(Stored items)

○ ○ ○ ○

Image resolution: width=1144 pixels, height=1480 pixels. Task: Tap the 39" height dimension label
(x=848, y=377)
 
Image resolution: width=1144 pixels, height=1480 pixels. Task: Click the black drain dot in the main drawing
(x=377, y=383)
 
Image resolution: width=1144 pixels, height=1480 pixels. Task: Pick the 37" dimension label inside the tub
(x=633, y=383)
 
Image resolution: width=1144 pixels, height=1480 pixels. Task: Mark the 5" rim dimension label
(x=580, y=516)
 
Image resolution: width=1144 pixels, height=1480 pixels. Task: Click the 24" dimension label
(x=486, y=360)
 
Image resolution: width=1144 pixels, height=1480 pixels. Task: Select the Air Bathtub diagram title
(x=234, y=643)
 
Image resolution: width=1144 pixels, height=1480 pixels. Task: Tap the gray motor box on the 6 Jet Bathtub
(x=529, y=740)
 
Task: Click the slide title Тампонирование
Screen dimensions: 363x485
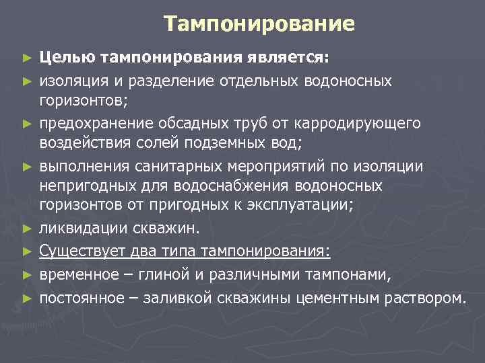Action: click(x=259, y=25)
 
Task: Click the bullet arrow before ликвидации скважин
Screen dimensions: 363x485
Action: click(x=26, y=228)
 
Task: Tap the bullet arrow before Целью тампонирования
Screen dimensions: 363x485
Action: click(x=26, y=59)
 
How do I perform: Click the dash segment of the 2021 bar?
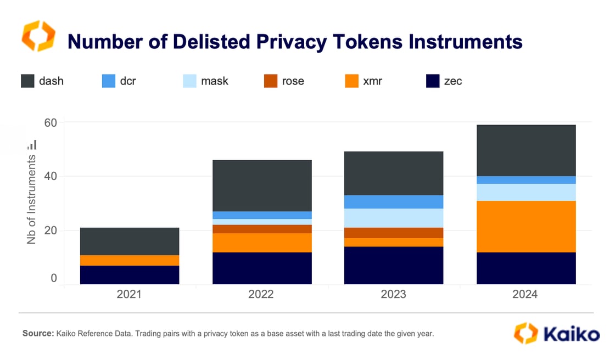tap(130, 241)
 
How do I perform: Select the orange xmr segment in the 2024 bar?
tap(526, 227)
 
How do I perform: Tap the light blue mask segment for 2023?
tap(394, 218)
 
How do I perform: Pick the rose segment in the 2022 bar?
tap(262, 229)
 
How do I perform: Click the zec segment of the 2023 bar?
tap(394, 265)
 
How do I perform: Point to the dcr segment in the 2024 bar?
tap(526, 180)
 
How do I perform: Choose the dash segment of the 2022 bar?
tap(262, 185)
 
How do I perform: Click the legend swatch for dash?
tap(28, 81)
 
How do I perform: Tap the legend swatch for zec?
tap(433, 81)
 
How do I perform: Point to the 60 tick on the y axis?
tap(51, 122)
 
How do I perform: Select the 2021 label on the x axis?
tap(129, 294)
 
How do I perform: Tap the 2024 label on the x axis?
tap(525, 294)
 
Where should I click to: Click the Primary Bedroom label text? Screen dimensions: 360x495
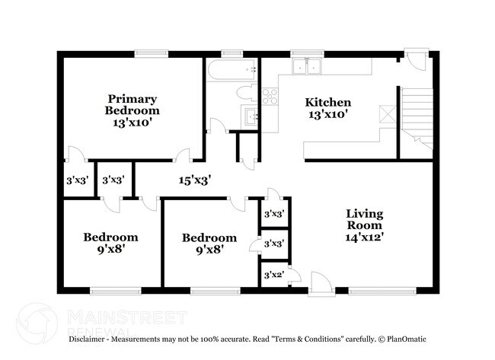(x=132, y=104)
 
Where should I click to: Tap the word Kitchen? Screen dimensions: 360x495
(x=327, y=103)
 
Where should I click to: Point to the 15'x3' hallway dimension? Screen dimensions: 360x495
(x=194, y=180)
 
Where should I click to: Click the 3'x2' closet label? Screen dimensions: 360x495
(x=273, y=275)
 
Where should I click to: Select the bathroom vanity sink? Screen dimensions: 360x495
(x=251, y=117)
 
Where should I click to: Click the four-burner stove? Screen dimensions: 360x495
(x=270, y=96)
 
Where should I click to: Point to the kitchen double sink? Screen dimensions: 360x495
(x=308, y=67)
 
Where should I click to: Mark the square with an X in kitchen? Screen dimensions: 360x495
(x=386, y=113)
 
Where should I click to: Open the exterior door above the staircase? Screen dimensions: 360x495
(x=415, y=61)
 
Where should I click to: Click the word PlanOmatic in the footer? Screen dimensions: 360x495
(x=407, y=338)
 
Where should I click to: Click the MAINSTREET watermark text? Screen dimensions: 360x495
(x=126, y=315)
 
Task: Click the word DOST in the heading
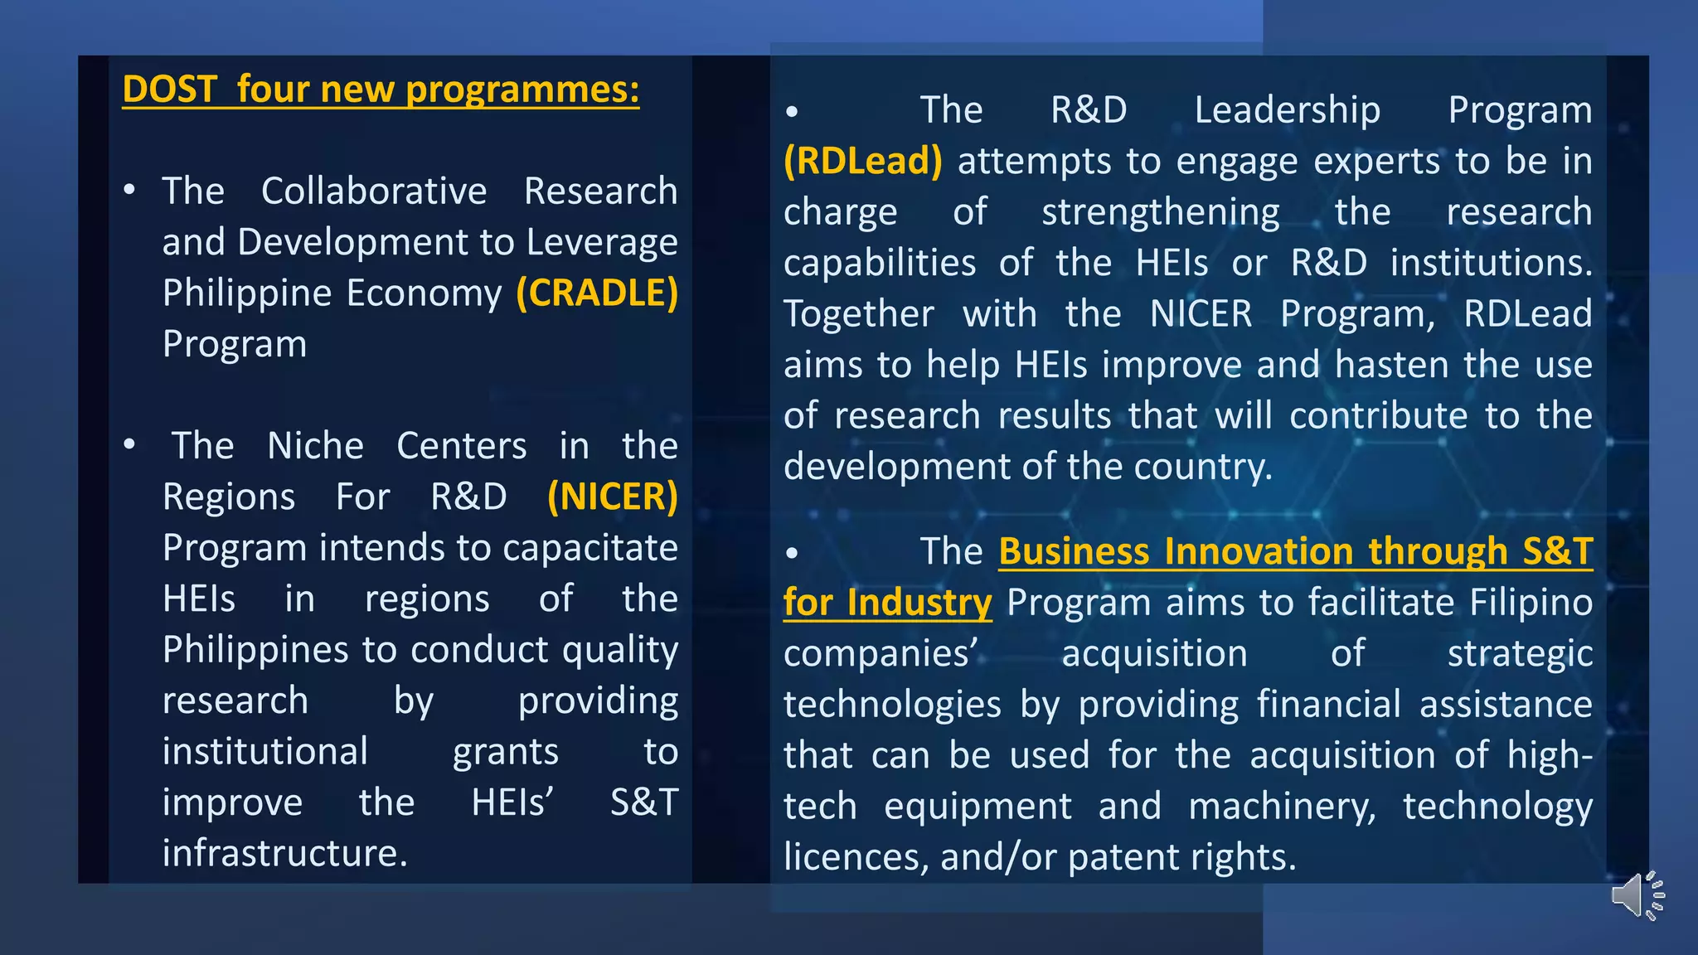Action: (x=169, y=90)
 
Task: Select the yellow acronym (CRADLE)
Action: (x=597, y=293)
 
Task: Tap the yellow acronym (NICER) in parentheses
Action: (x=613, y=497)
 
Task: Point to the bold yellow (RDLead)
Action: (x=863, y=161)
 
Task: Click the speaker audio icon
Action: (x=1637, y=895)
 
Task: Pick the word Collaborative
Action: (x=374, y=191)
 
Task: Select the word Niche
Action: (x=315, y=446)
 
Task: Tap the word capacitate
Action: (x=589, y=548)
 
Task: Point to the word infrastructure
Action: (x=284, y=853)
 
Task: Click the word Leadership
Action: (x=1287, y=110)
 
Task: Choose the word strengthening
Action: (x=1160, y=212)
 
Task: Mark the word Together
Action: (x=859, y=314)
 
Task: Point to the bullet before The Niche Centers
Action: (x=129, y=445)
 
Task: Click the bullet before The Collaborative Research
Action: (x=129, y=191)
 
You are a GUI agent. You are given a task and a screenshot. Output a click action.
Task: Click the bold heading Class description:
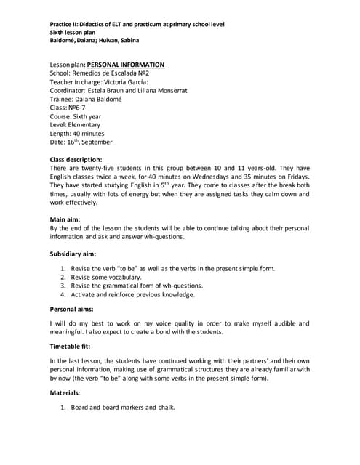click(x=76, y=158)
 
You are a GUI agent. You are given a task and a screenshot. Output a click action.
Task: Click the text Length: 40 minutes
click(x=77, y=134)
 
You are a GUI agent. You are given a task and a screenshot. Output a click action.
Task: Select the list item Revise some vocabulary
click(x=106, y=278)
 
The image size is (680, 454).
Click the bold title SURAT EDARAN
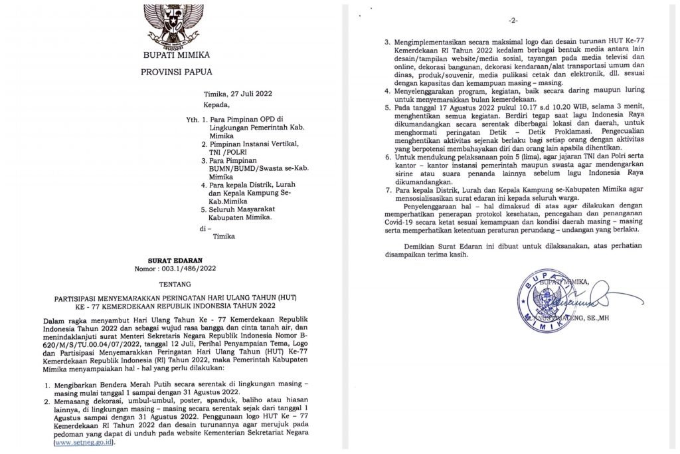click(173, 261)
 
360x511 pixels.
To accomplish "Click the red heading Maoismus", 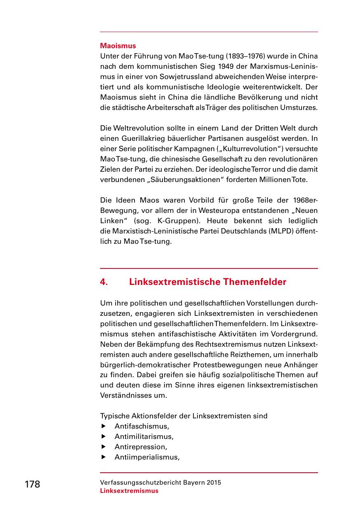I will (x=118, y=46).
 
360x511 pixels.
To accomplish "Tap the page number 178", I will (x=33, y=485).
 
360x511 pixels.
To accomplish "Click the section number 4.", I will (x=104, y=282).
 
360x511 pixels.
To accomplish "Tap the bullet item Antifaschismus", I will (x=142, y=426).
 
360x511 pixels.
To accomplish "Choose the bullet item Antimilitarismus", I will (x=144, y=436).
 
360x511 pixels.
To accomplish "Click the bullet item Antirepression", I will (x=141, y=447).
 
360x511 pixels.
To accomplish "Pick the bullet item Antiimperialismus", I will (x=147, y=457).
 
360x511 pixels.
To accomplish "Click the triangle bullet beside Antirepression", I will (x=104, y=447).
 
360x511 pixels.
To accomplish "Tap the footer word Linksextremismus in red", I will (x=129, y=491).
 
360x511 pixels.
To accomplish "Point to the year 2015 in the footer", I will (x=214, y=483).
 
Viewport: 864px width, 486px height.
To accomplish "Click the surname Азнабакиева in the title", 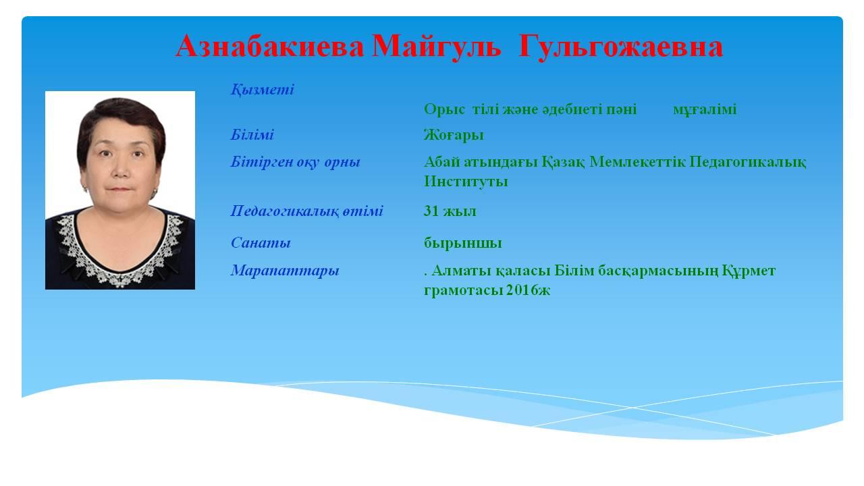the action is pos(269,47).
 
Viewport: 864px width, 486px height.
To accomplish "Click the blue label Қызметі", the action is pos(263,90).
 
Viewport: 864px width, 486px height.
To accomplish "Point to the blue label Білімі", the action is pos(252,134).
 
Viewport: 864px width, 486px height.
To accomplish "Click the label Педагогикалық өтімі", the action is pos(306,211).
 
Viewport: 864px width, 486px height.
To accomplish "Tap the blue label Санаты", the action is pos(261,243).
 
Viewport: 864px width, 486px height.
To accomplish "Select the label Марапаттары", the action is pos(285,271).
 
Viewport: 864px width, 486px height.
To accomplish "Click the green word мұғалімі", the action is pos(705,110).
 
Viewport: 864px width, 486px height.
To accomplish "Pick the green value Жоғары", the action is pos(454,136).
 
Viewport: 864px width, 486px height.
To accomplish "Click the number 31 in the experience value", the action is pos(431,211).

○ ○ ○ ○

The request: Revise the items from the first line through the line containing "(x=132, y=104)", replacing every "segment" with "section" and leaving all else unchanged. Omit the pictures from your answer.

Problem solution:
Image resolution: width=1144 pixels, height=1480 pixels. Task: Tap the 39" height dimension label
(x=848, y=377)
 
Image resolution: width=1144 pixels, height=1480 pixels. Task: Click the black drain dot in the main drawing
(x=377, y=383)
 
Image resolution: width=1144 pixels, height=1480 pixels. Task: Pick the 37" dimension label inside the tub
(x=633, y=383)
 
Image resolution: width=1144 pixels, height=1480 pixels. Task: Mark the 5" rim dimension label
(x=580, y=516)
 
Image resolution: width=1144 pixels, height=1480 pixels. Task: Click the 24" dimension label
(x=486, y=360)
 
Image resolution: width=1144 pixels, height=1480 pixels. Task: Select the Air Bathtub diagram title
(x=234, y=643)
 
Image resolution: width=1144 pixels, height=1480 pixels. Task: Tap the gray motor box on the 6 Jet Bathtub
(x=529, y=740)
 
Task: Click the slide title Тампонирование
Screen dimensions: 363x485
Action: click(x=259, y=25)
 
Task: Click the bullet arrow before ликвидации скважин
Screen dimensions: 363x485
Action: click(x=26, y=228)
 
Task: Tap the bullet arrow before Целью тампонирования
Screen dimensions: 363x485
Action: click(x=26, y=59)
 
How do I perform: Click the dash section of the 2021 bar?
tap(130, 241)
 
How do I perform: Select the orange xmr section in the 2024 bar?
tap(526, 227)
 
How do I perform: Tap the light blue mask section for 2023?
tap(394, 218)
 
How do I perform: Pick the rose section in the 2022 bar?
tap(262, 229)
 
How do I perform: Click the zec section of the 2023 bar?
tap(394, 265)
 
How do I perform: Point to the dcr section in the 2024 bar?
tap(526, 180)
 
How do I perform: Choose the dash section of the 2022 bar?
tap(262, 185)
 
How do I perform: Click the legend swatch for dash?
tap(28, 81)
 
How do I perform: Tap the legend swatch for zec?
tap(433, 81)
 
How do I perform: Point to the 60 tick on the y axis?
tap(51, 122)
 
How do I perform: Select the 2021 label on the x axis?
tap(129, 294)
 
How do I perform: Tap the 2024 label on the x axis?
tap(525, 294)
 
Where should I click to: Click the Primary Bedroom label text? Screen dimensions: 360x495
(x=132, y=104)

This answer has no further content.